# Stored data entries
◆ ◆ ◆ ◆ ◆ ◆ ◆
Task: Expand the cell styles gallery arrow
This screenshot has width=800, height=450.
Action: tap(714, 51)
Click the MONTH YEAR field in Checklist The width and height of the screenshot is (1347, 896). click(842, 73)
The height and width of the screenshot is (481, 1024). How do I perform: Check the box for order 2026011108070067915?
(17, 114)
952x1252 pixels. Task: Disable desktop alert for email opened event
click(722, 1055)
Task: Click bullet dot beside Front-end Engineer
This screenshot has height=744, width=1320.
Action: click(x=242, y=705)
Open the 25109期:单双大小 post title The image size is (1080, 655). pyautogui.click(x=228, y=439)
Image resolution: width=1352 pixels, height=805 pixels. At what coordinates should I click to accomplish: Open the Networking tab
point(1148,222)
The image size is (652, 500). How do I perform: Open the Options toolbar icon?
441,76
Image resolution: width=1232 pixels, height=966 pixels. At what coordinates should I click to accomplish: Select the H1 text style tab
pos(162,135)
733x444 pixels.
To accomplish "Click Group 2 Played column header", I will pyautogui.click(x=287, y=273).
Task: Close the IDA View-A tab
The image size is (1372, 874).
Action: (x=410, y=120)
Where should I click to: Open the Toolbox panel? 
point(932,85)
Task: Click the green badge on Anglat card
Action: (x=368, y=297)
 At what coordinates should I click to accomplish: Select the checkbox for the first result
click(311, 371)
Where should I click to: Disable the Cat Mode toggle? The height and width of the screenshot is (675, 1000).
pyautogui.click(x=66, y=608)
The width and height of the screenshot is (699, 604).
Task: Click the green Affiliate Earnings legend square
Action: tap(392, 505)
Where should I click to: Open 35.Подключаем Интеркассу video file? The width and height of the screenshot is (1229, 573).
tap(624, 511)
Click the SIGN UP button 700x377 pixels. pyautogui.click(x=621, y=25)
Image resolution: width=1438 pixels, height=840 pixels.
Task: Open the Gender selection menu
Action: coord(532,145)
◆ ◆ ◆ ◆ ◆ ◆ ◆
# YOUR OBJECTIVE
Please write out the lines that run from the one with "Image resolution: width=1352" to the end of the records, both included, exactly as they appear.

# RESULT OF THIS TASK
Image resolution: width=1352 pixels, height=805 pixels. At what coordinates should I click to accomplish: Open the Networking tab
point(1148,222)
The image size is (652, 500). How do I perform: Open the Options toolbar icon?
441,76
Image resolution: width=1232 pixels, height=966 pixels. At what coordinates should I click to accomplish: Select the H1 text style tab
pos(162,135)
733x444 pixels.
To accomplish "Click Group 2 Played column header", I will pyautogui.click(x=287, y=273).
Task: Close the IDA View-A tab
The image size is (1372, 874).
Action: (x=410, y=120)
Where should I click to: Open the Toolbox panel? 
point(932,85)
Task: Click the green badge on Anglat card
Action: (x=368, y=297)
 At what coordinates should I click to accomplish: Select the checkbox for the first result
click(311, 371)
Where should I click to: Disable the Cat Mode toggle? The height and width of the screenshot is (675, 1000).
pyautogui.click(x=66, y=608)
The width and height of the screenshot is (699, 604).
Task: Click the green Affiliate Earnings legend square
Action: tap(392, 505)
Where should I click to: Open 35.Подключаем Интеркассу video file? The width and height of the screenshot is (1229, 573).
tap(624, 511)
Click the SIGN UP button 700x377 pixels. pyautogui.click(x=621, y=25)
Image resolution: width=1438 pixels, height=840 pixels.
Task: Open the Gender selection menu
Action: coord(532,145)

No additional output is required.